Stored data entries
════════════════════

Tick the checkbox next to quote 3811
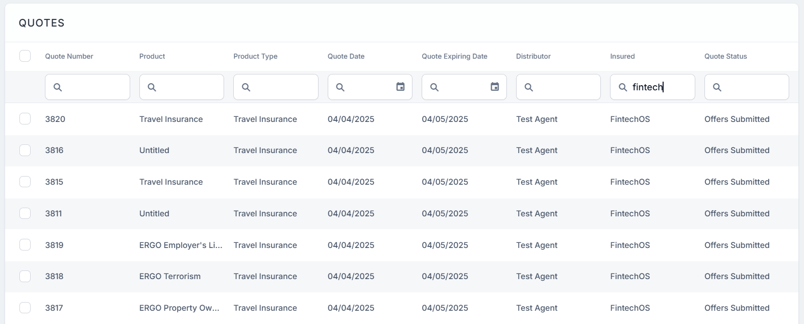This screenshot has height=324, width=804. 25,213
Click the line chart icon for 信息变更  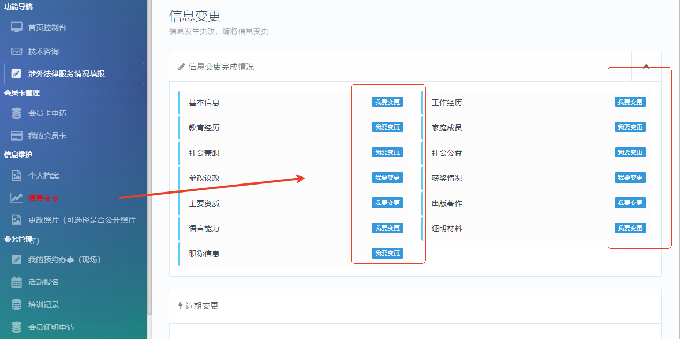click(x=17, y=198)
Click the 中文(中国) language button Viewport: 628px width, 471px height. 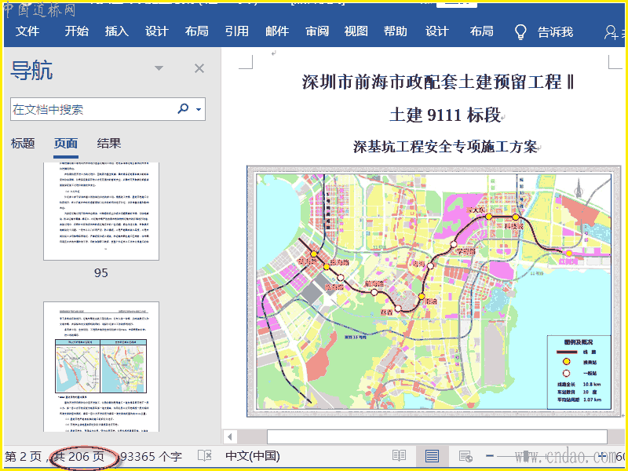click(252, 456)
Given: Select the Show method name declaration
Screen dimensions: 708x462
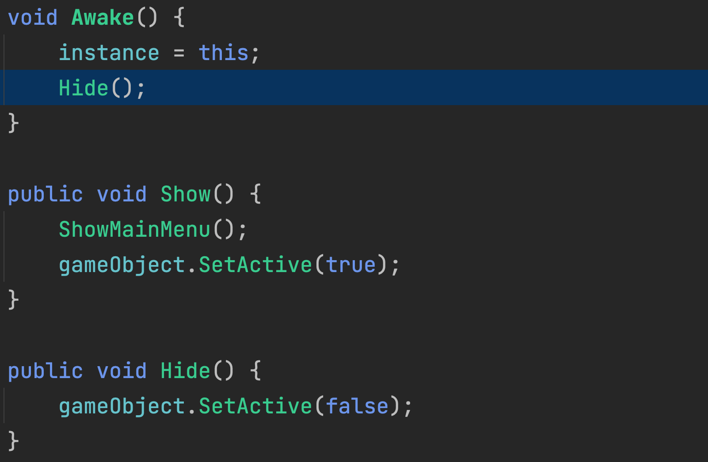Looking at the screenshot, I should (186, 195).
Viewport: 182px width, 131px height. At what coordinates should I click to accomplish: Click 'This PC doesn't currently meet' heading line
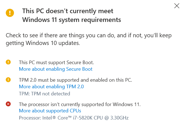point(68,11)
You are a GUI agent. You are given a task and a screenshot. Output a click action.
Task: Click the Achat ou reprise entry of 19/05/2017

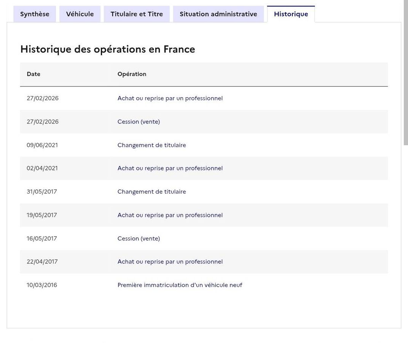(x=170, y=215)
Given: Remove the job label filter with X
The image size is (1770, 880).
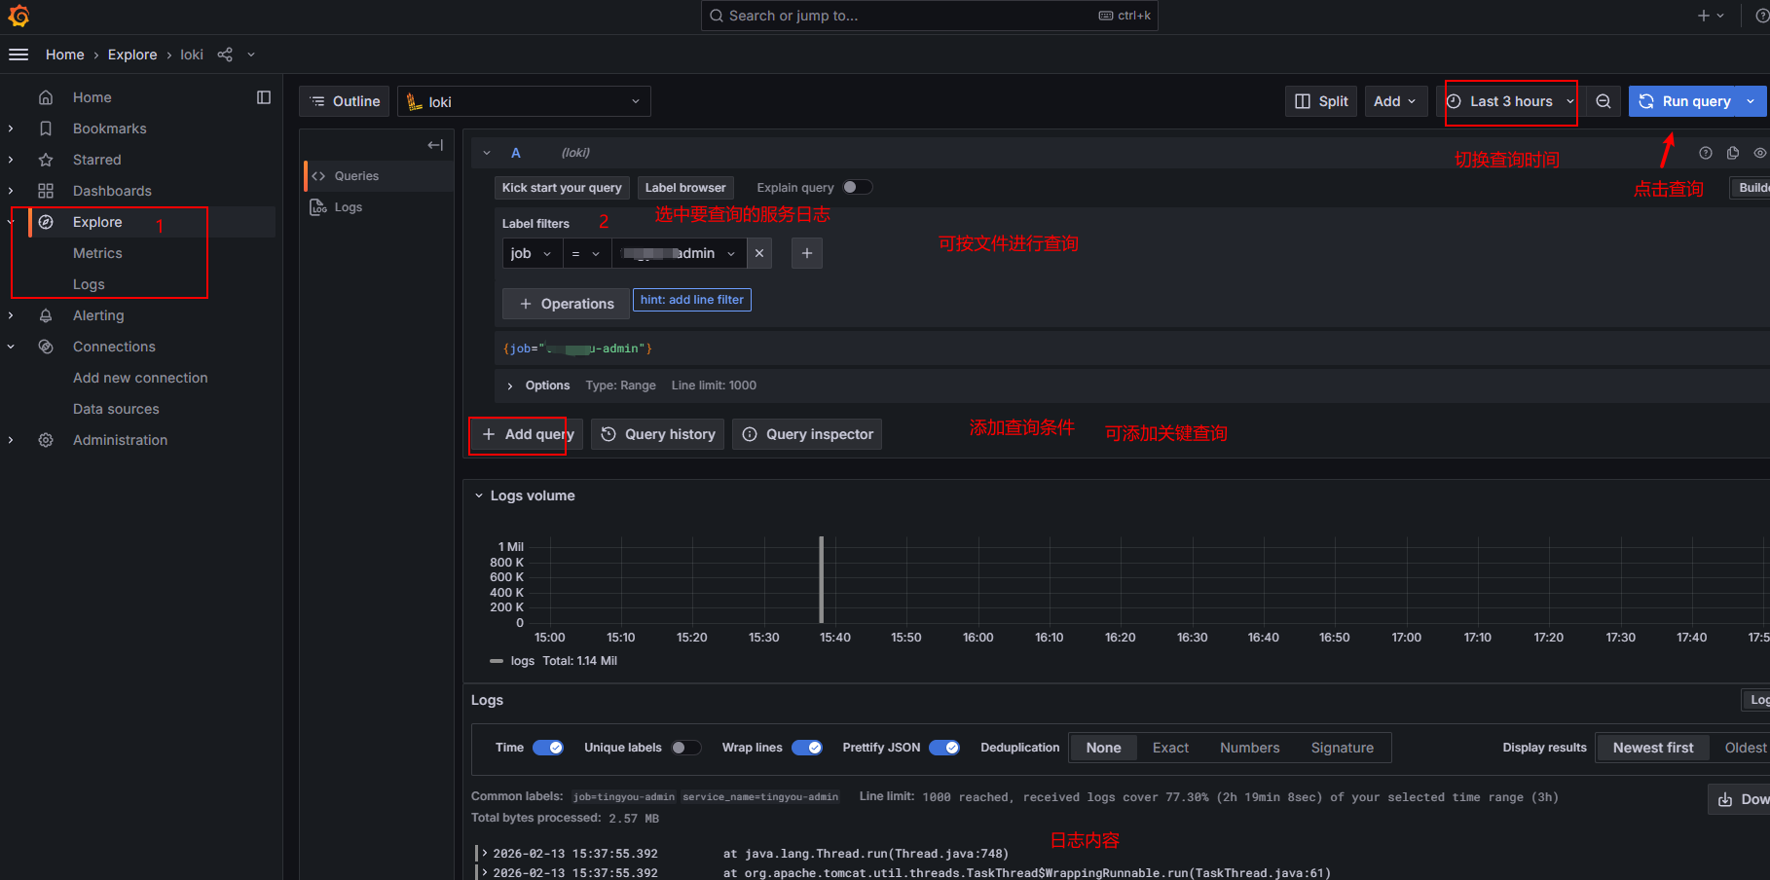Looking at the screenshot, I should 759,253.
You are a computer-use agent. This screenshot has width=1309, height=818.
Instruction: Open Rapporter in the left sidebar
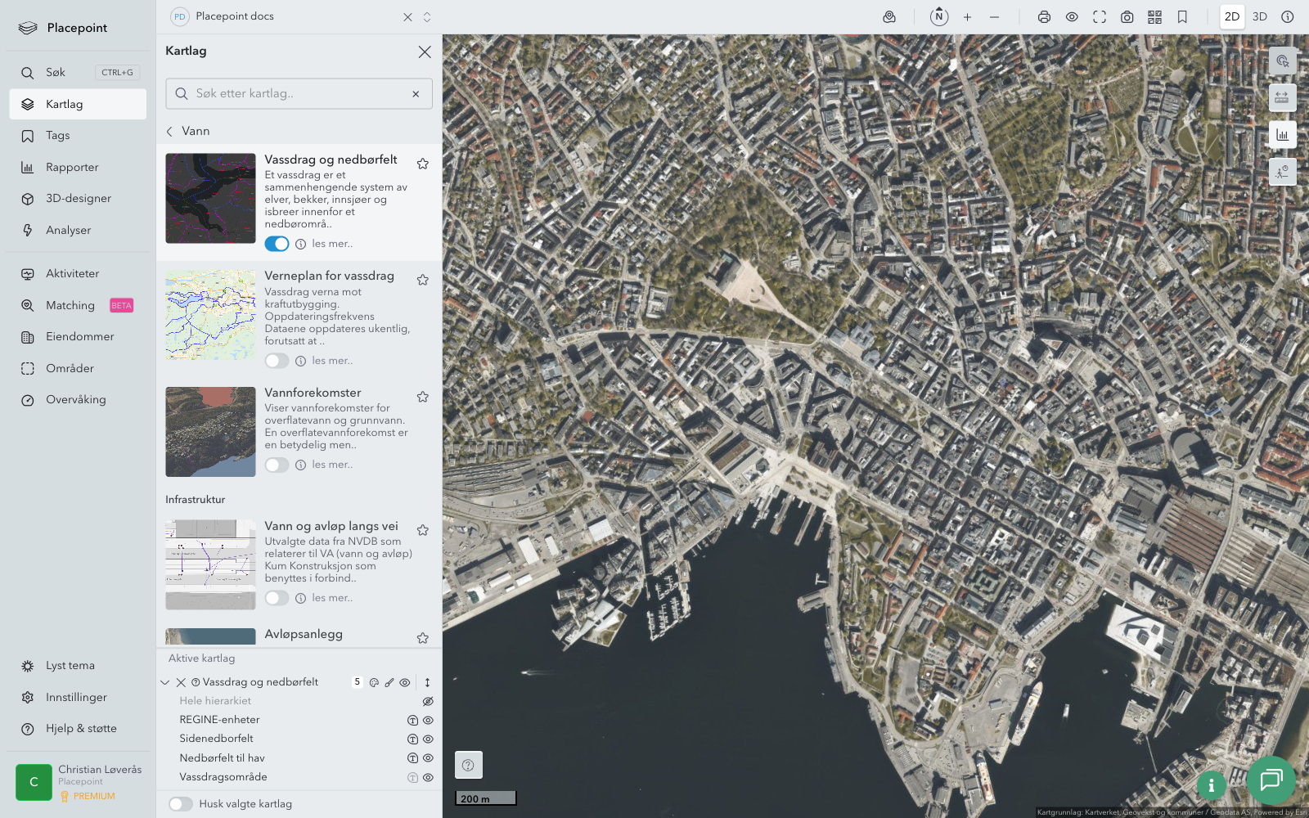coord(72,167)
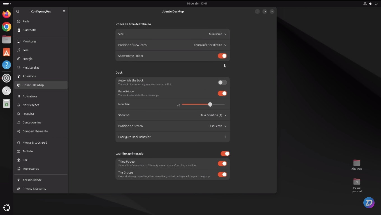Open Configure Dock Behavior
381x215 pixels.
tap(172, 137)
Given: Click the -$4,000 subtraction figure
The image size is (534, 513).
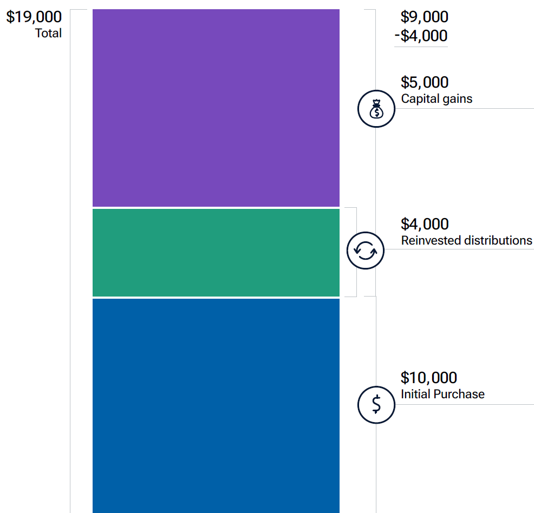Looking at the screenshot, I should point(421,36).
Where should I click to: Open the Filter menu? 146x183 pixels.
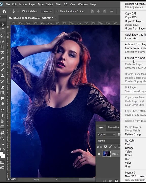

════════════════════

[Work instructions]: Lines above with the string "agent" need to be found and copied.

[Response to this exercise]:
You are a GUI agent. You are given a task and a screenshot. Output a click action.
You are a computer-use agent. This screenshot has width=1309, height=818.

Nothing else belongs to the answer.